— BEGIN Text section —
A New Women's Travel Magazine Hits the Newsstands (and the Internet)

A new travel magazine debuted this month, called Unearth Women. I spoke with Nikki Vargas, its Editor-In-Chief and co-founder, about what the first issue holds, and what this new publication promises to female travelers down the line.
 
Pauline Frommer: Why do women need their own magazine? Why can’t they just read Afar, or Condé Nast Traveler, or one of the other travel magazines out there?
 
Nikki Vargas: It’s an excellent question. What I feel is that there are particular needs that women travelers deal with that their counterparts, male travelers, may not need to deal with. So with this publication, we hope to create useful travel guides and really address the issues female travelers will experience abroad.… [That may be] something as simple as being a solo traveler, and being a woman in a country that you’re not very familiar with, and not knowing where to connect with other women. 
 
Frommer: The magazine Unearth Women is available on newsstands as well as on the web. Is there a difference between what people will read on your website and what they’ll get in print? 
 
Vargas: The print version and the digital version mirror each other. So if you look at UnearthWomen.com, you’ll notice that we have a section called “Unearthed.” That’s really the bread and butter of our brand… [as it allows us] to shine light on women’s issues around the world. All of these stories are written and curated by female journalists.

We also have a section called “Feminist City Guides” which, as the name suggests, are city guides tailored for female travelers and that spotlight women-owned businesses in cities around the world. And then we also have “Women to Watch,” where we profile women doing exciting things across the industry. In the first issue, you’ll find a feminist city guide to Buenos Aires, and you’ll find classic travel content, like our feature on Germany’s hidden wine country.
 
Frommer: You said that you were featuring women journalists, and for your first issue you got one of the greatest female journalists who ever lived: Gloria Steinem wrote for you. How exciting is that!
 
Vargas: We’re very, very excited to have the honor to publish Gloria Steinem’s work in our first issue, and to be able to feature [such authors as] Vice correspondent Isobel Yeung, New York Times best-selling author Amanda Lindhout, and United Nations Humanitarian award winner Rose Mapendo. These women represent what we want to achieve as a brand. 
 
And I should mention that each issue is thematic, so [in the current] issue, the theme is resilience. [There's] Isobel, who reports on favela stories around the world, to Amanda Lindhout, who survived months of kidnapping in Somalia and then wrote a book which is now being turned into a Hollywood film. We feel that each of these women really captures the idea of resilience.
— END Text section —
Stated goal 1
In the interview about the new women's travel magazine, explain in one to three sentences why Nikki Vargas says women need a travel magazine of their own.
Stated goal 2
Carry on the interview about the Unearth Women magazine from the point where it ends.
— BEGIN Collected material —
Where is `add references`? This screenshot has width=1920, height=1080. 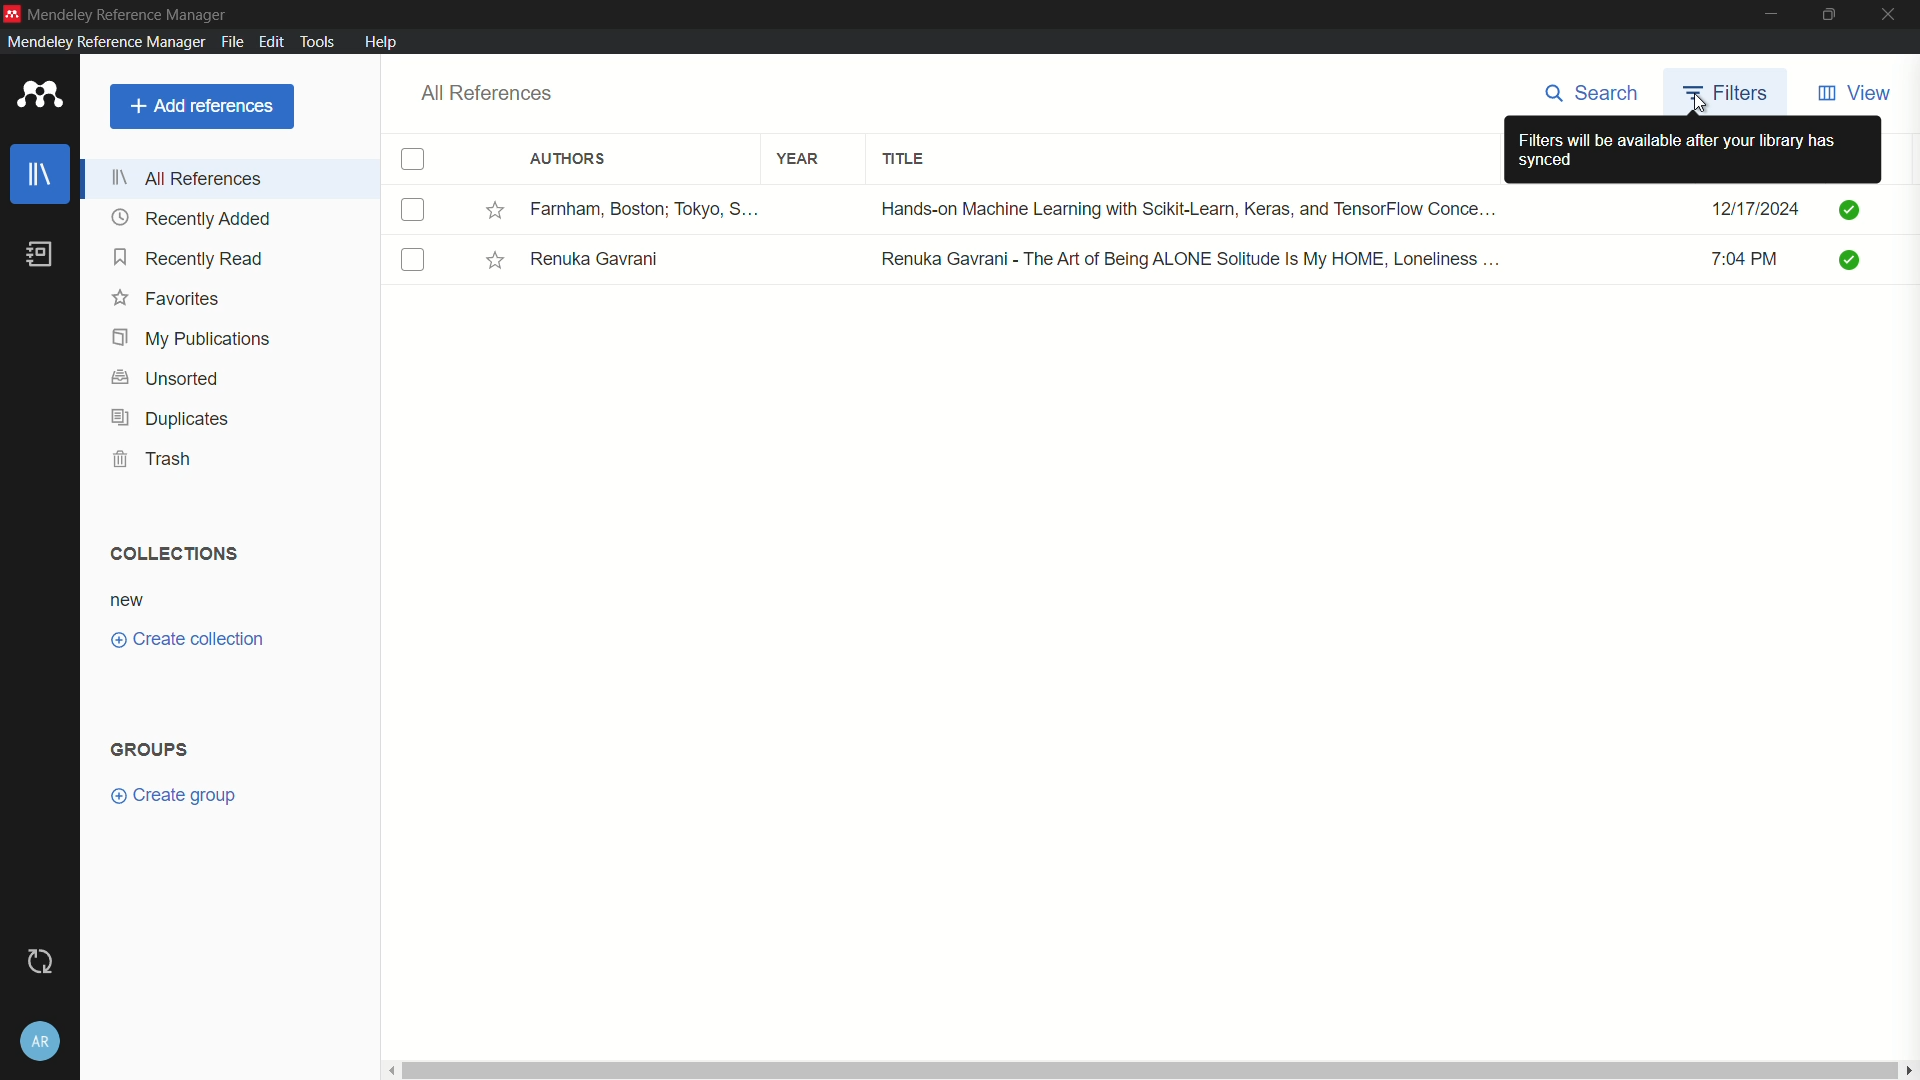 add references is located at coordinates (201, 107).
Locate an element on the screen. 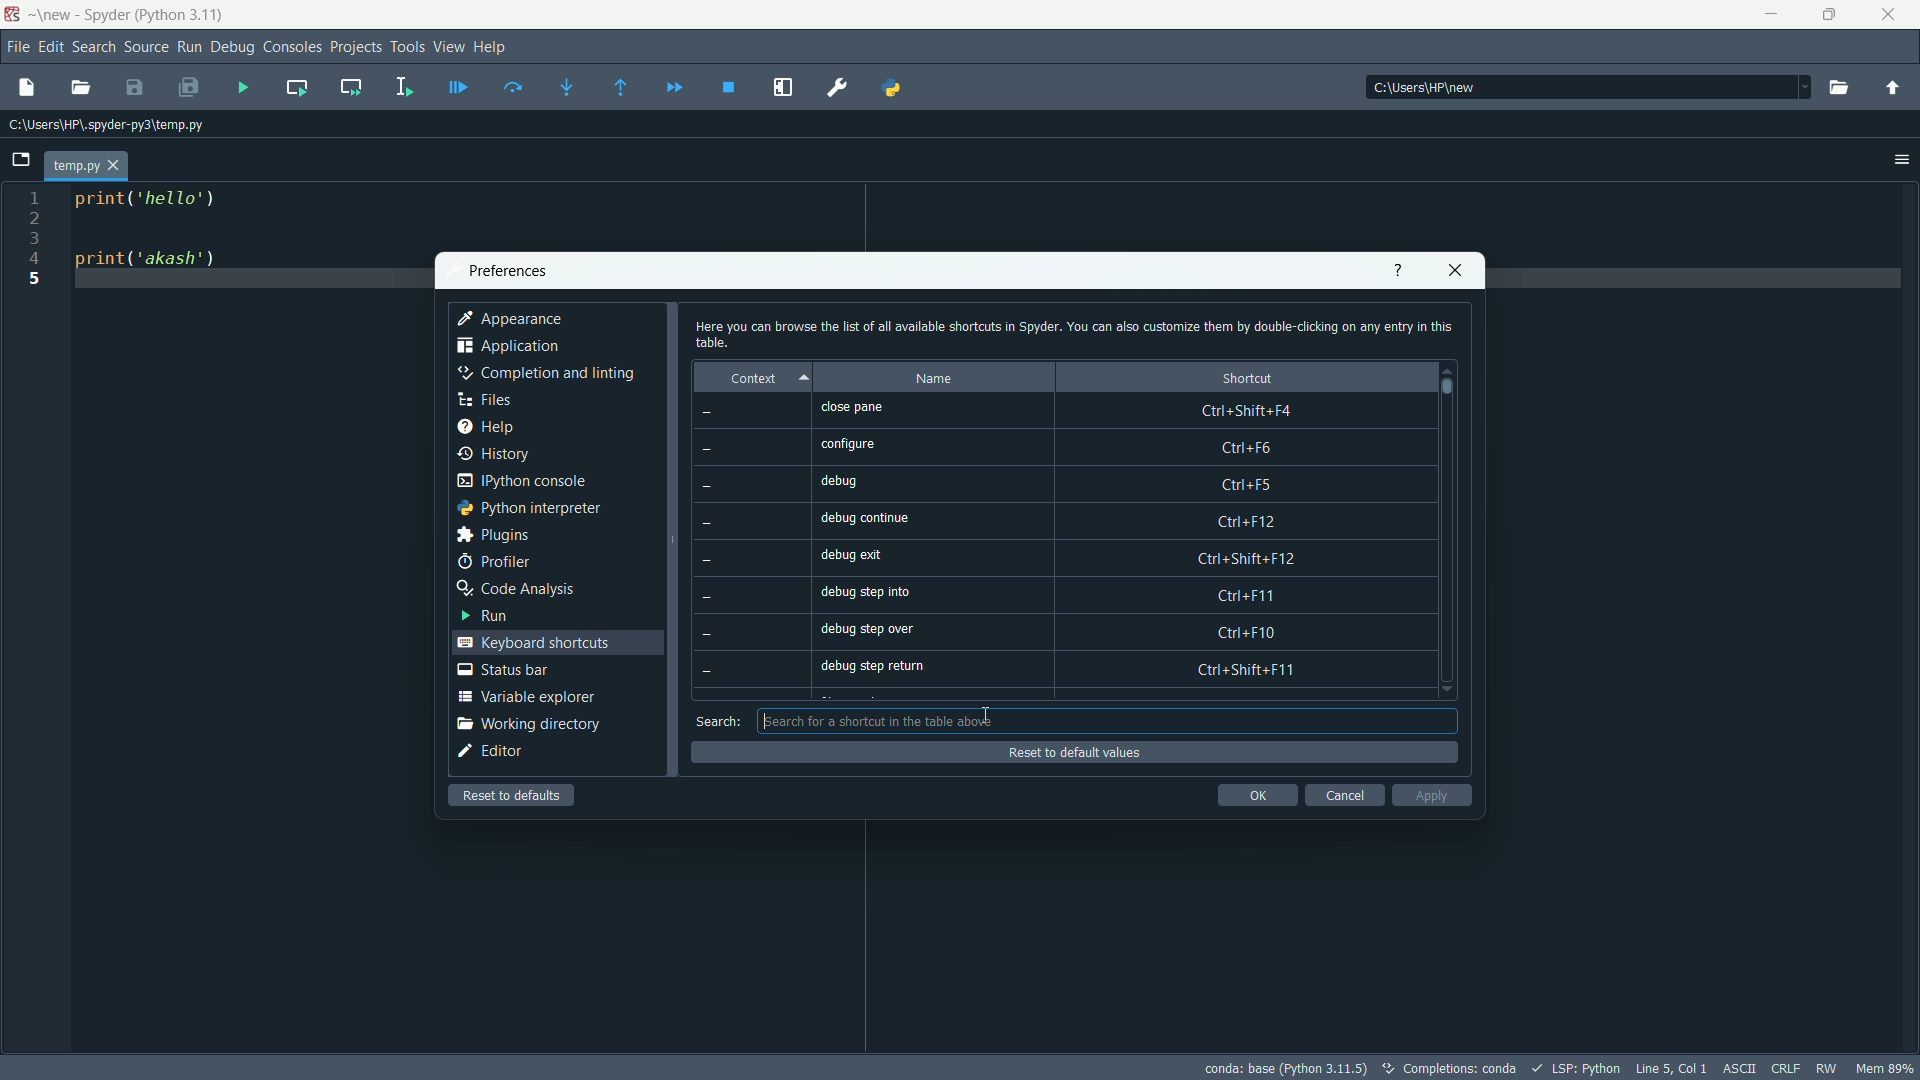 Image resolution: width=1920 pixels, height=1080 pixels. working directory is located at coordinates (527, 724).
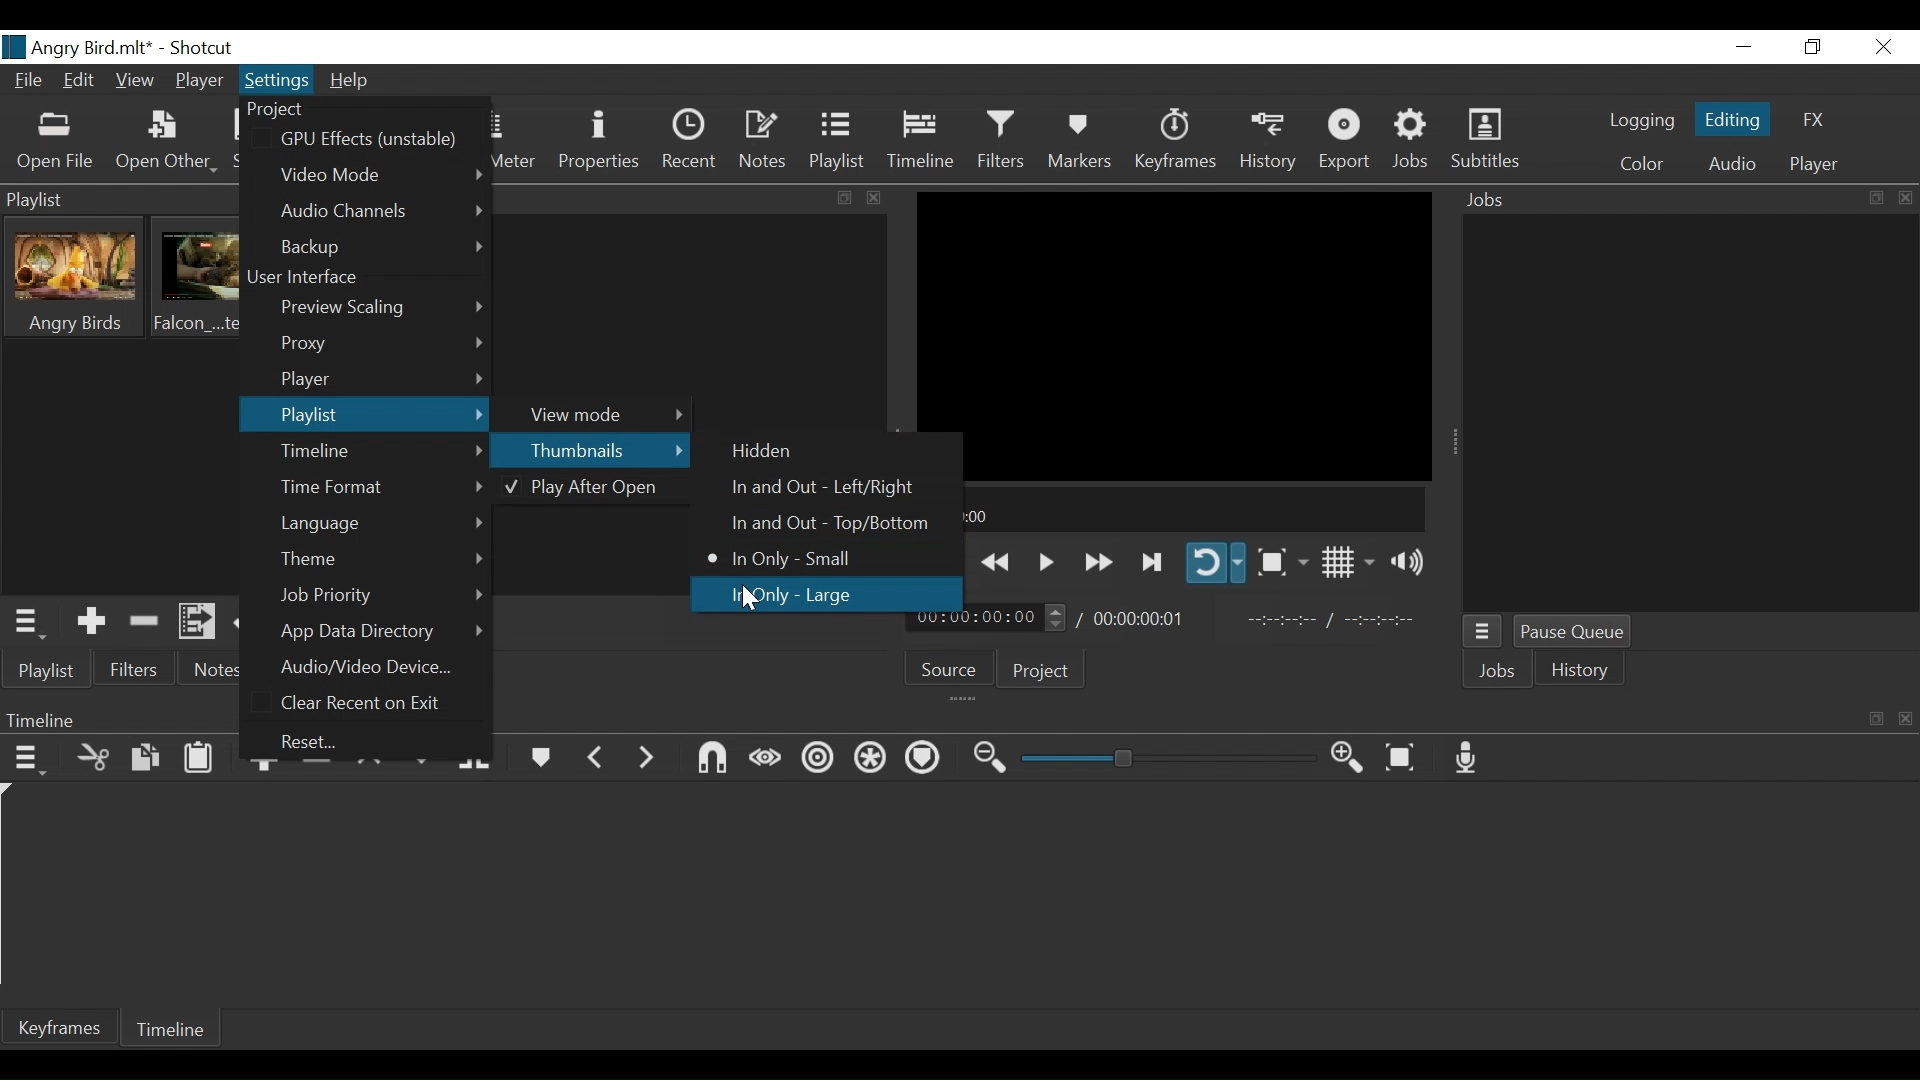  What do you see at coordinates (381, 487) in the screenshot?
I see `Time Format` at bounding box center [381, 487].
— END Collected material —
Written answer 1
Vargas says women travelers face particular needs that male travelers may not have to deal with. The magazine aims to offer useful travel guides that address the issues women experience abroad. Her example is a woman traveling solo in an unfamiliar country who doesn't know where to connect with other women.

Written answer 2
Frommer: I’ve gotta ask. What did Gloria Steinem write about?
 
Vargas: It’s about her first trip to India, so this is Gloria Steinem before she became the Gloria we all know and love and revere today. It’s a really unique piece because it speaks to the access women can have when traveling abroad…. In this particular case, she has a fantastic quote, and I’m paraphrasing here, where she talks about how she can one minute be talking with the men about politics and having a cigar, and then she could be with the women in the kitchen making Bengali sweets and accessing a deeper breadth of that Indian society. 
 
Frommer: That’s so interesting because I often worry that, as a female traveler, some experiences are cut off from me, perhaps because I have to worry about safety in a way that male travelers don’t.
 
Vargas: That speaks to a larger trend in the travel industry, which is a focus on women-only travel and women’s groups. So, for example, Intrepid Travel has launched a women-only tour to Iran and we actually featured [its] tour guide. One of the interesting things about this tour is that the reason it’s women only is that you’re able to go to a park where local women take off their hijab, and it’s a female-only park. You’re able to go to beauty parlors and connect with local women in a real way in these private spaces where men aren’t allowed. And what we see with Gloria’s story, and with Isobel and her reporting for Vice, is there really is a power and benefit to being a woman traveling in the world. 

Frommer: Why Unearth Women? Where did that name come from?
 
Vargas: Thank you for asking. The idea for Unearth Women came from the concept that we want to unearth women’s voices and unearth women’s stories. We hope to create a publication that gives women around the world—regardless of socioeconomic class, regardless of race, regardless of where they’re from—a chance to unearth the stories they have to tell.